Fowler / Skywatcher (the “dog whistle”):

  • Origin: as a government contractor running war games, his team had a first UAP sighting at a 2021 event — a fleet of seven that deviated to overfly them. They asked whether ground/air activity had provoked the appearance and set out to refine a repeatable “dog whistle” (discrete signals + radar + gimbaled EO/IR cameras) to provoke and observe UAP.
  • Claims: for the first ~2.5-3 years they couldn’t see UAP on radar; after re-tooling they now say they see them on radar “every time.” They claim 11 UAP classes (9 previously revealed; 10-11 now public), roles inferred (transport vs sensor), a Class 2 “Tic Tac” and “Manta Ray” observed hiding behind terrain from their radar, and an electronics-interference field in close proximity. With Jake’s team (Jake Barber) added in 2025 they say they chased ~25 UAP by helicopter, approaching within a couple hundred meters, and that UAP are invisible from the air even at 200m — a safety-of-flight concern. The rig costs millions, requires national authority to operate, and is deliberately “non-scalable.”
  • Note: Skywatcher is Jake Barber’s for-profit venture; weight these operational claims accordingly (see Barber page for the contested-credibility context).

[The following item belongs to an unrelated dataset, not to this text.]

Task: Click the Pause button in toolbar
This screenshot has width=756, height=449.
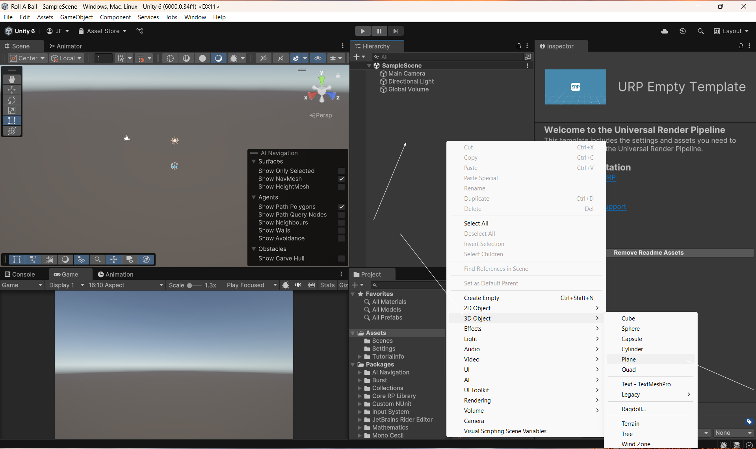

von Rennenkampff (the incursions analysis, mostly documented cases):

  • Langley AFB, Dec 2023 (17 nights; the four-star ACC commander quoted in the WSJ describing “close encounters”; Glen VanHerck, retired NORAD, on 60 Minutes that jamming failed and objects were not tracked on radar; Sen. Roger Wicker “still mystified”; a NASA WB-57 flown in, reportedly capturing no imagery). Lakenheath/UK (possible forward-deployed nuclear weapons; the 1956 Condon-admitted radar-visual case). Wright-Patterson (shut down for drone sightings; radar reporting up to 17 objects). FE Warren AFB missile silos (2019-2020 “mothership” swarms over Colorado/Wyoming/Nebraska, FOIA “mothership” emails; a 1966 historical parallel with formation flights and red/green flashing lights). Navy swarms, 2019 (the Omaha radar tracks Jeremy Corbell released; USS Gabrielle Giffords off San Diego). An FAA drone-report dataset with reports up to 36,000 ft and an F-16 collision.
  • The red / blue / other framework: blue = pro-West/US-made, red = adversary, other = anomalous.

The debate / key claim: Fowler argues the nighttime “drone” incursions (New Jersey, Europe, over bases) are most likely human — a red-bucket adversary — and distinct from the daytime “true UAPs” his team observes (“almost like there’s two different teams”), reasoning that a friendly (blue) actor would not break its own laws and disrupt its own airspace, and that his team has never observed a UAP at night. von Rennenkampff presses the historical parallels (flashing lights, mothership dynamics) that complicate a clean prosaic read. Both converge that the pattern — brazen displays over the most sensitive Western military and nuclear sites, jamming failing, poor radar tracking — is unexplained. Weight: von Rennenkampff’s incursions material is grounded in documented public cases (WSJ, 60 Minutes, FOIA, FAA data); Fowler’s dog-whistle / 11-classes / provocation claims are extraordinary, unverified, and from a commercial UAP venture.


Marik von Rennenkampff [0:00]: The 2025 Sol Foundation Symposium. Good morning, everybody, and what I’d like to do is just provide a quick overview of what James and I would like to accomplish this morning. We’ll hear from James. James will give us an overview of what he’s done, his background, his work with Skywatcher. And then as I think many of you know, there has been a fascinating string of so-called drone incursions over the last several years. And we’ll do a little bit of analysis, maybe even a little bit of a debate on what we may be seeing, who may be responsible. So with that, James, I’ll turn it over to you.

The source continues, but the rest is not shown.